У дерева стояли, ожидая чего-то, Имэль и худощавый седой эльф – видимо, эллорский поселковый голова, или как они там называются. За его спиной маячили два молодых эльфа в кожаных доспехах, а рядом со Старшей – две молодые девы в невесомых светло-зеленых платьях.
– Что они собираются делать? – спросила Алера, забыв, что Тахар точно так же впервые приехал в Эллор и ничего не знает о традициях исконцев.
Однако маг уверенно принялся рассказывать:
– Когда все соберутся, к древу вынесут… ну, прах, и тогда Старейший совершит призыв духа предков. Дух откликнется на зов и придет, чтобы принять душу умершего и проводить ее в небесные чертоги. Имэль должна провожать… почившего, являя собой воплощение мудрости, которой его душа исполнилась после смерти. Остальные эльфы поют родовые песни о торжестве жизни. Молодые воины, вот эти двое, они воплощают мужество и доблесть, которые…
Тахар сделал вид, что закашлялся, сглотнул несколько раз.
– … которые были присущи умершему. А девушки воплощают любовь, которую испытывают к нему эллорцы, и возрождение, которое когда-нибудь предстоит душе.
– Значит, души исконцев тоже возрождаются в будущем, – задумчиво проговорила Алера. – Интересно, они знают, когда возрождаются другие?.. Но это довольно странный обряд. Надеюсь, все будет спокойно? Нам не нужно будет… петь вместе с ними? Они не станут приносить кровавые жертвы или срывать с себя одежды?
Тахар помотал головой, с сожалением глядя на молодых эльфиек.
– Эй, а откуда ты все это узнал? Или на ходу выдумал?
– Вот еще! Я Имэль спросил, она и рассказала. Правда, я так и не понял, в самом ли деле им тут дух является, или же это, ну, поверье такое. Хотя Элай и говорил, что видел местных духов, но он, наверное, придуривался. Если б им приходилось видеть призраков живьем – мы бы, наверное, об этом знали.
Алера помолчала, оглядывая эльфов.
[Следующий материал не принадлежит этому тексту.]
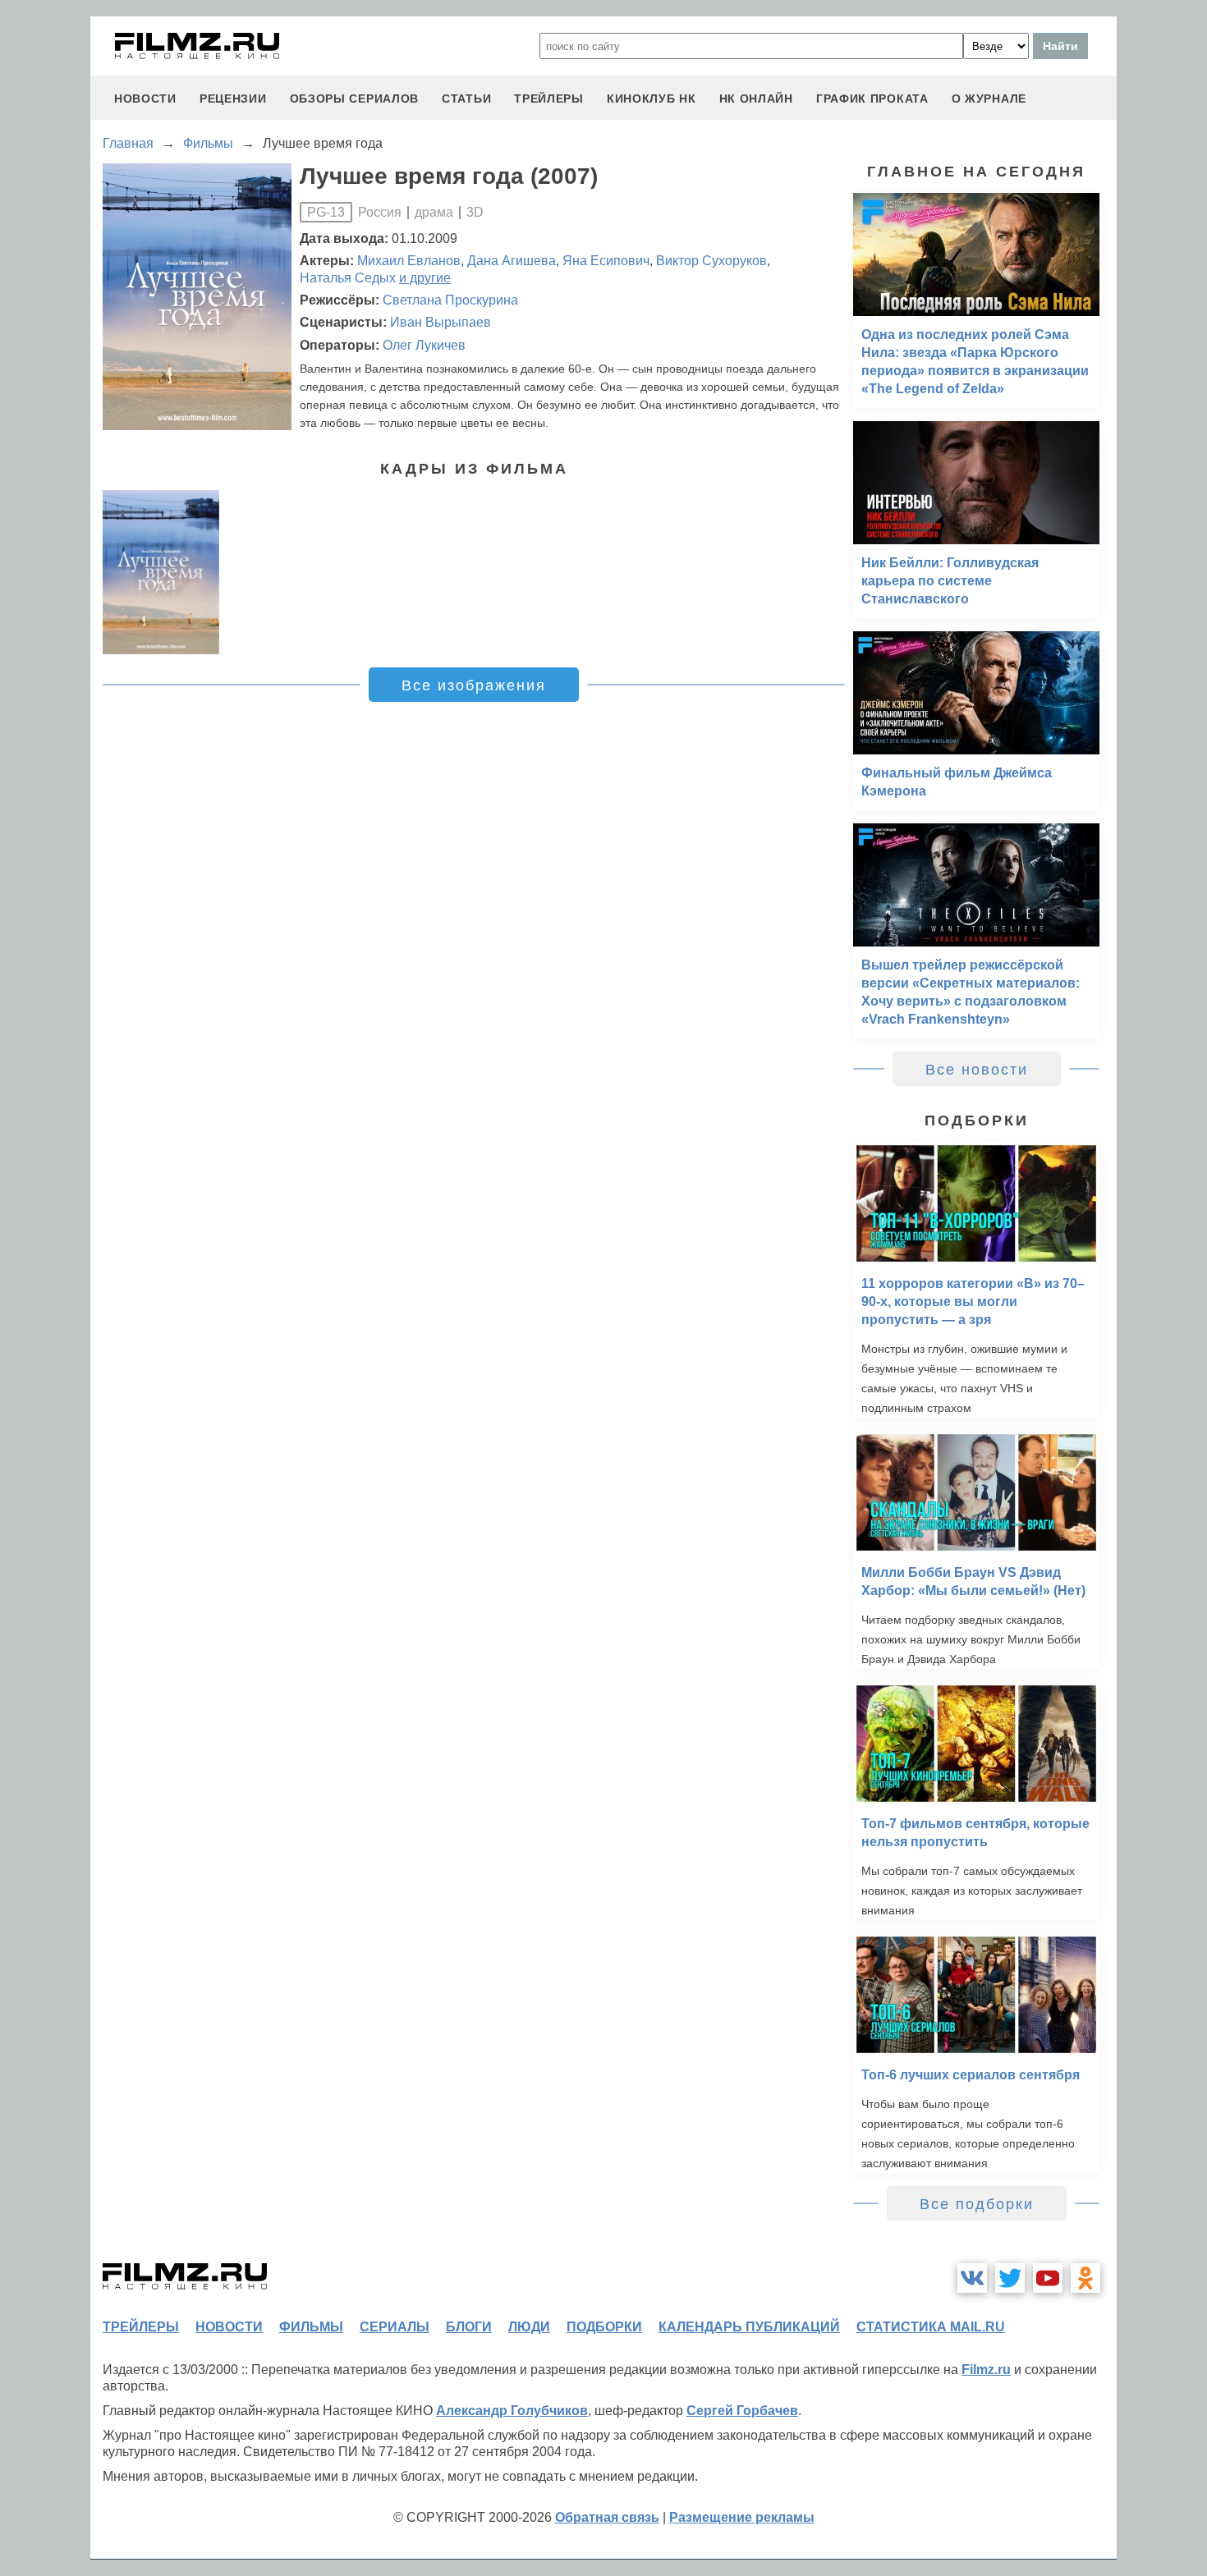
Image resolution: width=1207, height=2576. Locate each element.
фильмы (311, 2327)
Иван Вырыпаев (440, 322)
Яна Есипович (605, 261)
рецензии (233, 98)
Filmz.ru (986, 2370)
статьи (466, 98)
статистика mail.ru (930, 2327)
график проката (872, 98)
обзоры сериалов (355, 98)
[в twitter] (1010, 2278)
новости (145, 98)
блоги (469, 2327)
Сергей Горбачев (742, 2411)
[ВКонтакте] (972, 2278)
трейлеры (549, 98)
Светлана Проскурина (450, 300)
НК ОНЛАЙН (756, 98)
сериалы (394, 2327)
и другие (425, 278)
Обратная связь (607, 2517)
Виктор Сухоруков (711, 261)
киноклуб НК (651, 98)
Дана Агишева (511, 261)
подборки (604, 2327)
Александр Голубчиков (512, 2411)
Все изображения (474, 685)
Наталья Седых (348, 278)
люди (529, 2327)
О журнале (989, 98)
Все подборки (977, 2204)
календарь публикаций (749, 2327)
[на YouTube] (1047, 2278)
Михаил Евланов (409, 261)
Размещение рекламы (742, 2517)
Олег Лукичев (424, 345)
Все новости (976, 1069)
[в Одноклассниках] (1085, 2278)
Все они выглядели ужасно торжественными и серьезными. И никто не плакал, как всегда бывает на похоронах в Лирме, так что от настырного щипания в носу делалось почти неловко. Наверное, эльфы точно знают про торжество жизни, о котором будут петь в песнях, или… или они точно знают, что дух придет и заберет душу, а не просто им нравится думать, будто дух приходит.
– А вдруг они и правда умеют вызывать призраков? – прошептала она.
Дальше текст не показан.